# Bucket Steak?



## DKWunlimited

One of my favorite shows is Barnwood builders (the first house I built was a log cabin) on last nights show a guy made a referance to "bucket steak" and the rest of the guys had no clue. So they asked him what is was and he said "steak that comes in a bucket".

I googled and all it tells me is that it is like cubed steak. Can anyone else explain better?


----------



## [email protected]

I saw that show last night , too.
that trucker said it was like a cube steak soaking in a bucket of blood ??
said it was very tender..


----------



## whiterock

My first thought on that was a flashback to high school. Ag teacher told us to ask when ordering chicken fried steak if it came in a bucket. Seems that when a pregnant cow was slaughtered if the calf was big enough it was butchered and the round steak was packed in buckets. Whether or not that is /was the truth or not I do not know.


----------



## Oregon1986

Doesn't sound very appetizing


----------



## tiffanysgallery

Bucket steak is another name for cube steak. 

I think it's regional, maybe. Like words that mean something entirely different in KY than elsewhere.


----------



## Oregon1986

tiffanysgallery said:


> Bucket steak is another name for cube steak.
> 
> I think it's regional, maybe. Like words that mean something entirely different in KY than elsewhere.

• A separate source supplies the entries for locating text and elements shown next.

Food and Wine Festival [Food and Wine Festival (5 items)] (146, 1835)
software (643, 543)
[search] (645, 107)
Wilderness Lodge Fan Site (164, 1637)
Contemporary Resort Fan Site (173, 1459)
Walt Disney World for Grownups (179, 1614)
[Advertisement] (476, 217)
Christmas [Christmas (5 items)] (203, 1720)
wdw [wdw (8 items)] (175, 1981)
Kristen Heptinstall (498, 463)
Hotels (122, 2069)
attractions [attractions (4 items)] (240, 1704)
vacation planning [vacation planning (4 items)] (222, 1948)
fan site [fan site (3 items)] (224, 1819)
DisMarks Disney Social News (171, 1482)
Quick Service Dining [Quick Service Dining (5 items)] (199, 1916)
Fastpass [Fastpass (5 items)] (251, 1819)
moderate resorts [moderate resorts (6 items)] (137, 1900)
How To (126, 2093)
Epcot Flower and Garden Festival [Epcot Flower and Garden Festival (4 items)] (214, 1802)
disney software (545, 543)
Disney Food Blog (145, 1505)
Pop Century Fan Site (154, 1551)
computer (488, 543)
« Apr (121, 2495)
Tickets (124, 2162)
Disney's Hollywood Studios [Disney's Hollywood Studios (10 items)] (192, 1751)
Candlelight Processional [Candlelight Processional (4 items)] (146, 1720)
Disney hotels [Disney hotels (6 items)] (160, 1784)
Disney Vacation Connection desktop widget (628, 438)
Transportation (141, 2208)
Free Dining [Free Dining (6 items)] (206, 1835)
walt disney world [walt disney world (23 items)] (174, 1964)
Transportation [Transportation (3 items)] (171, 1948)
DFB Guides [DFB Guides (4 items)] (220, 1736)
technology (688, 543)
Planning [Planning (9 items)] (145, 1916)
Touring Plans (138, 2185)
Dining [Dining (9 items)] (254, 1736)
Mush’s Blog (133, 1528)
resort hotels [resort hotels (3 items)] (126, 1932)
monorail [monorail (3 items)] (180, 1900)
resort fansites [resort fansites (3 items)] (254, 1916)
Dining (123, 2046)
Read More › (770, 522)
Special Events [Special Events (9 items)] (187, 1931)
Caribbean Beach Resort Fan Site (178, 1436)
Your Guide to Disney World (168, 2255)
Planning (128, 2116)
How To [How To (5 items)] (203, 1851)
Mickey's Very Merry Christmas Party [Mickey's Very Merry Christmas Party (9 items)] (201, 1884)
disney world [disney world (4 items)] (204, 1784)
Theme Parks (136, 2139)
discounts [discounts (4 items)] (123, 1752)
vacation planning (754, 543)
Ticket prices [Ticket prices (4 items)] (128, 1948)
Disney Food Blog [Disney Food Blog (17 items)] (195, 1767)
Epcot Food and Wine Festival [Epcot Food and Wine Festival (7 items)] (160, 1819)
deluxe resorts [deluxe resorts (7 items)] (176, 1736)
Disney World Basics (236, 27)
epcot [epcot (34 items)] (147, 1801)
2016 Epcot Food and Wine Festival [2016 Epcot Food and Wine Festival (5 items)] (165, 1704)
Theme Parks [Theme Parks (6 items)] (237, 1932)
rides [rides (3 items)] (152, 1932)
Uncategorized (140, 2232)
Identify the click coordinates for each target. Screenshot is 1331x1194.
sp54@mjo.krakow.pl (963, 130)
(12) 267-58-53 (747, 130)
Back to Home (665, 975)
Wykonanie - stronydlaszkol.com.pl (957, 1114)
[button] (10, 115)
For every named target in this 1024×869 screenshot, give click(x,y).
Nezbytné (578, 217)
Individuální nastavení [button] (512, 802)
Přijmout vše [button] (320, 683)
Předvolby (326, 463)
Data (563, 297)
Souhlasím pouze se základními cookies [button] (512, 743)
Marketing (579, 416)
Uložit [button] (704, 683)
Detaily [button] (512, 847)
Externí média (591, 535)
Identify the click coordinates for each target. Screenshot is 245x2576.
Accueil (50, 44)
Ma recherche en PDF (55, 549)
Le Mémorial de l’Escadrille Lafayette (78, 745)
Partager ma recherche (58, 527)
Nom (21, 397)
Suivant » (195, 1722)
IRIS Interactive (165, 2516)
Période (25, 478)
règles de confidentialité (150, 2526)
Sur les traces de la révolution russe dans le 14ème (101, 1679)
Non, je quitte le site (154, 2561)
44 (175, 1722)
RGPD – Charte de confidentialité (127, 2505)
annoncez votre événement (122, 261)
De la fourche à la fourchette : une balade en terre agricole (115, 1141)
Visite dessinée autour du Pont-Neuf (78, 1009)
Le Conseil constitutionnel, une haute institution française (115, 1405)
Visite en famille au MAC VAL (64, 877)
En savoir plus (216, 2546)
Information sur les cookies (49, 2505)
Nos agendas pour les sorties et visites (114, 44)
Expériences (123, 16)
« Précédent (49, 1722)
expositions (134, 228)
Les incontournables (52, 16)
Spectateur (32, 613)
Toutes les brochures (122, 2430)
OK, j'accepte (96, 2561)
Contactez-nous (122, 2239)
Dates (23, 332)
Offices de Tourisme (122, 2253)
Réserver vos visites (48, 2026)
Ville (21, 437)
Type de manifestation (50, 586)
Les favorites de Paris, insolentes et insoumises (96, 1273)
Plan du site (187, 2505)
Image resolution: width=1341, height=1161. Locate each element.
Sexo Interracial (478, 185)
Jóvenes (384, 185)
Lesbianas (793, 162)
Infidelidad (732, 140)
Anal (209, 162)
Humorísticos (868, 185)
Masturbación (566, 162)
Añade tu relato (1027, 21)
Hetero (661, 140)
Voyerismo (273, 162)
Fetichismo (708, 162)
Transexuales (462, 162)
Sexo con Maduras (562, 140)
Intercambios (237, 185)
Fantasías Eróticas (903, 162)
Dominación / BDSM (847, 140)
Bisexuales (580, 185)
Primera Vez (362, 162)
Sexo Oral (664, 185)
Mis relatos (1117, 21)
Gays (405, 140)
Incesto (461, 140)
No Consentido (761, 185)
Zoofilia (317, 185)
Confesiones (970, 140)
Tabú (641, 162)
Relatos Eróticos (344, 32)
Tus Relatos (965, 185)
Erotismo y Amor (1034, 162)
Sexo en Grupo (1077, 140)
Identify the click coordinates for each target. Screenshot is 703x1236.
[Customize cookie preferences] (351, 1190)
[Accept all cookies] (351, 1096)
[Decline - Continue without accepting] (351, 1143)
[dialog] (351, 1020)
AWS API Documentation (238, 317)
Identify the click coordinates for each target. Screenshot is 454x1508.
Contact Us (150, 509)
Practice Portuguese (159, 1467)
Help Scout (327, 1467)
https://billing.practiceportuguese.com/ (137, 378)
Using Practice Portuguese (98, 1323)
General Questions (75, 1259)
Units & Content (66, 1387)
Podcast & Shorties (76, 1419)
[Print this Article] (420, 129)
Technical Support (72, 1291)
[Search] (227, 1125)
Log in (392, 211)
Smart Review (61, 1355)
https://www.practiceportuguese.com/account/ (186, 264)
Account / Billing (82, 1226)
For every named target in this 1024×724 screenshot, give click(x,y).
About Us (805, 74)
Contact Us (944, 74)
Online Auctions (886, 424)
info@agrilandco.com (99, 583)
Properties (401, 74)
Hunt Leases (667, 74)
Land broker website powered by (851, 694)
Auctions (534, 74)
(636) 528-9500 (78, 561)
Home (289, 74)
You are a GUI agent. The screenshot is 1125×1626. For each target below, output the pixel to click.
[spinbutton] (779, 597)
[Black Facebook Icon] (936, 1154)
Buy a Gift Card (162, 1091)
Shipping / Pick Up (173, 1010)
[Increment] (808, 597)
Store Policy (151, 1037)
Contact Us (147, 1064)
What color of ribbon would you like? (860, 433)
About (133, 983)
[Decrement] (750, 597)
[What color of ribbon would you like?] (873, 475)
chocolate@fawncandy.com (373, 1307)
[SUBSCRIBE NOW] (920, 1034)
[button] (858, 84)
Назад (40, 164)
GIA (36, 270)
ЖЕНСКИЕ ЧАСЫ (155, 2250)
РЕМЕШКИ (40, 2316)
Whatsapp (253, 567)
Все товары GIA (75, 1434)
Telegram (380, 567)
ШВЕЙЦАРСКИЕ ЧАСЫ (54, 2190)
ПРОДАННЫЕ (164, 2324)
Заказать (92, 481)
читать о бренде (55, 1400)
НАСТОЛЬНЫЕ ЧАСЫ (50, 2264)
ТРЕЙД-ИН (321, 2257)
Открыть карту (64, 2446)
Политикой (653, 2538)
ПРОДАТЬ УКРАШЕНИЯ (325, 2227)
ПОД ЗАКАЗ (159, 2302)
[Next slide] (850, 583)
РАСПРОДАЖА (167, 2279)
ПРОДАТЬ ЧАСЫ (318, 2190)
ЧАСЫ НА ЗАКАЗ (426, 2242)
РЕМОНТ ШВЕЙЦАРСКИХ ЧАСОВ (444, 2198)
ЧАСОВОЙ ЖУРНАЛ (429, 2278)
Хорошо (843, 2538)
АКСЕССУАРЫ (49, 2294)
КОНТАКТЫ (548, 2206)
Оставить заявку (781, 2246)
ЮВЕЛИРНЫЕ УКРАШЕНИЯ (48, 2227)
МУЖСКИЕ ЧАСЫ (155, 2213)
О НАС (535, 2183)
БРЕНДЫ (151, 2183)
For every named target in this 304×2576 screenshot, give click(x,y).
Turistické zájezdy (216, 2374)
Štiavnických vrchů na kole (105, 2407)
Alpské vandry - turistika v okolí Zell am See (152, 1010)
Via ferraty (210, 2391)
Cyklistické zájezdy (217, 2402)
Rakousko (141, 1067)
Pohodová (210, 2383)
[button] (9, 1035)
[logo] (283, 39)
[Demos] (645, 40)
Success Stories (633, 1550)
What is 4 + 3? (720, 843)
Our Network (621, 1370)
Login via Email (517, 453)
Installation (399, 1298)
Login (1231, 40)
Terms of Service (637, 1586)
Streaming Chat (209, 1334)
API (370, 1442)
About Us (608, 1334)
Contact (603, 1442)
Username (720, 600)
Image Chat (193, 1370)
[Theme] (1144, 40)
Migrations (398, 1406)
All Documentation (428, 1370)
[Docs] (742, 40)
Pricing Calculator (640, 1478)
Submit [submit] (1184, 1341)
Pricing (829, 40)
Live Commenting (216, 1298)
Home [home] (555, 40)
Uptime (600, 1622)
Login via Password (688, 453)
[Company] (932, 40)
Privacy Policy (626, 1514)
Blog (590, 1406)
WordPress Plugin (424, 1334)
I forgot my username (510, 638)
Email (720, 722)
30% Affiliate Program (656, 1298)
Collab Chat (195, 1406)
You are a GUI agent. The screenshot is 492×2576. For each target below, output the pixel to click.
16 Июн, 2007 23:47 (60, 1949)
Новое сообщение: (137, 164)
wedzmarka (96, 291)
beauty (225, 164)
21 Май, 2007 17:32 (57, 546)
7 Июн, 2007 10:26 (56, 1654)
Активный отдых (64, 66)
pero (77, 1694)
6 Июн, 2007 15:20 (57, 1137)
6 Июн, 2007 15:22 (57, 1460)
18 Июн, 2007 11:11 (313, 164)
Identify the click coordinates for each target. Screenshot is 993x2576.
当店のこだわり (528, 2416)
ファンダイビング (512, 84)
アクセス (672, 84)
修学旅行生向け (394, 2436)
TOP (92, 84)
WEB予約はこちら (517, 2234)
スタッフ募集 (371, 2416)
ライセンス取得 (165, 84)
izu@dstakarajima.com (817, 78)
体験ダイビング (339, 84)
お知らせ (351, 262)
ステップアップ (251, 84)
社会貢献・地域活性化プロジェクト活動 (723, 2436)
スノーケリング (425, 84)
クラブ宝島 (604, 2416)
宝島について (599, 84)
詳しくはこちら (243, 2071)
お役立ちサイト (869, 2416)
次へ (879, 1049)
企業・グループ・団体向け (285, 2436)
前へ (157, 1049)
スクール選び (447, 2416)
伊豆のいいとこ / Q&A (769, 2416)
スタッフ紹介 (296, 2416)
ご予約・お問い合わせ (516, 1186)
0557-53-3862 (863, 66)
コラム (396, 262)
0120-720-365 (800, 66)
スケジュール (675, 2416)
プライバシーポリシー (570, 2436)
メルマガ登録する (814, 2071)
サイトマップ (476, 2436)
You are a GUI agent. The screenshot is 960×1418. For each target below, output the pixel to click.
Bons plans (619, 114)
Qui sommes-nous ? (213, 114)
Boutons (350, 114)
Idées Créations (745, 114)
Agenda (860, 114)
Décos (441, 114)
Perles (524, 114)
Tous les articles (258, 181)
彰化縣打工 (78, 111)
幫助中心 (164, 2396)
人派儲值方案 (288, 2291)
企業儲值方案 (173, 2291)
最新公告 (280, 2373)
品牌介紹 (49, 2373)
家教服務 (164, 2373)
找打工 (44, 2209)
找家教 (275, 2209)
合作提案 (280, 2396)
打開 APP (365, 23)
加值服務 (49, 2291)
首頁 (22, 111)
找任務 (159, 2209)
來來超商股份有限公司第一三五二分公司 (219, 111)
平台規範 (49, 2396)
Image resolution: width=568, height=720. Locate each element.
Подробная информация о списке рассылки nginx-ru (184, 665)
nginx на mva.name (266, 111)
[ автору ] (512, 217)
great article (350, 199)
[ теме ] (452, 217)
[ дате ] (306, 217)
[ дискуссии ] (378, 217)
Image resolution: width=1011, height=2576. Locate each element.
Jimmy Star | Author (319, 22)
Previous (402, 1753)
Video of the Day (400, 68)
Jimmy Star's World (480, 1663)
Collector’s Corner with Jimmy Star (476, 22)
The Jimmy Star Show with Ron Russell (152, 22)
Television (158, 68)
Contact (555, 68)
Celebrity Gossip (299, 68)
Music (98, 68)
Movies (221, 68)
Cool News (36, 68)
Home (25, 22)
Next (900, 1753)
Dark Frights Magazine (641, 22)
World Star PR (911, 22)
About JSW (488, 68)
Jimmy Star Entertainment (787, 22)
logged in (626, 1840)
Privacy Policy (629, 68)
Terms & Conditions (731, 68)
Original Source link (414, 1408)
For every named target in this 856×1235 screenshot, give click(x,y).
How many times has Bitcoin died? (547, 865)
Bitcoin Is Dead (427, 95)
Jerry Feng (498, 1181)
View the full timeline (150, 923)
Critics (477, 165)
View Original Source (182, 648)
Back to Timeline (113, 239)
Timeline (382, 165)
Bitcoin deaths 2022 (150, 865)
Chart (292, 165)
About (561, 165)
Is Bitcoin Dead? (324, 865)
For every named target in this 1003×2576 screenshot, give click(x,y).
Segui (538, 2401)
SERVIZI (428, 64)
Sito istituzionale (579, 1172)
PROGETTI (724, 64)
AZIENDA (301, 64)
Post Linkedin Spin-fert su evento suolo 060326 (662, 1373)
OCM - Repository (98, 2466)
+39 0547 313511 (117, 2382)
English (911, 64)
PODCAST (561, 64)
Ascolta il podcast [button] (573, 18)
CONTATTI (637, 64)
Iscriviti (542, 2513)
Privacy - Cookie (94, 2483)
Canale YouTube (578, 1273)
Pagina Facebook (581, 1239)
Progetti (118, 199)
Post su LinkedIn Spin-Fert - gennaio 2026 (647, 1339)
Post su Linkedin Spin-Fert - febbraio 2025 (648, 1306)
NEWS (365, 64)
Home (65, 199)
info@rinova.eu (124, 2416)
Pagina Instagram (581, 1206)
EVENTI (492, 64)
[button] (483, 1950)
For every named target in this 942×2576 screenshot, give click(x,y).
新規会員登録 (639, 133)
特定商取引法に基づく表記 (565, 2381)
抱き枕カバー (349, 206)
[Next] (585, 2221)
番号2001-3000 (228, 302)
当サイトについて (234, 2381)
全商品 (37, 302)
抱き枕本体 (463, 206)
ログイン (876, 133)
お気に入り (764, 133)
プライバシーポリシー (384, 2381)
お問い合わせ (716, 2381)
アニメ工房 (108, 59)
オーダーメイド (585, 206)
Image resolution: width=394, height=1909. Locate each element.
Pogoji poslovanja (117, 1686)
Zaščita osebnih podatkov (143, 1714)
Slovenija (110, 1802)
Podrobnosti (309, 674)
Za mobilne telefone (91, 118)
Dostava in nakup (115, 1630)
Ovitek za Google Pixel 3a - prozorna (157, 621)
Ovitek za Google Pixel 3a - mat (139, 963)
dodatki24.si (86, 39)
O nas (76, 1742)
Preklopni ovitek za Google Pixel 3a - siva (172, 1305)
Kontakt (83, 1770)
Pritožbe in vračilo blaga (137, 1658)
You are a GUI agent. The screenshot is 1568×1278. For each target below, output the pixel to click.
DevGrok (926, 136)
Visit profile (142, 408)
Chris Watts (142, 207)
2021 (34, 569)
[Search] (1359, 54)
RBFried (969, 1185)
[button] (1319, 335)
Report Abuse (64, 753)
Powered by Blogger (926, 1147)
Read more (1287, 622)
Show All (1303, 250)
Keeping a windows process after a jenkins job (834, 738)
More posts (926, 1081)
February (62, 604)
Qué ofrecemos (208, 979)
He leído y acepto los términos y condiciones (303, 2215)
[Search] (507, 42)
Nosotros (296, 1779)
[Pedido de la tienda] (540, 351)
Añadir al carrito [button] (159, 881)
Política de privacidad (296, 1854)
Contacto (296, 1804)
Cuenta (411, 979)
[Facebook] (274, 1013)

Hmm well cube steak is pretty darn good


----------



## shawnlee

Oregon1986 said:


> Hmm well cube steak is pretty darn good



Does it sound better to call the baby cow veal.... Because that's what veal is.....well not unborn cow, but the same as chicken eggs are unborn chickens......eating unborn cow does not sound very good, but those things taste pretty good


----------



## Oregon1986

shawnlee said:


> Does it sound better to call the baby cow veal.... Because that's what veal is.....well not unborn cow, but the same as chicken eggs are unborn chickens......eating unborn cow does not sound very good, but those things taste pretty good


lol for me it wasn't the unborn thing that was gross,it was the being soaked in a bucket of blood


----------



## shawnlee

LOL...for me the blood was ok, blood sausage and all, but the unborn thing makes me a little squeamish.....


----------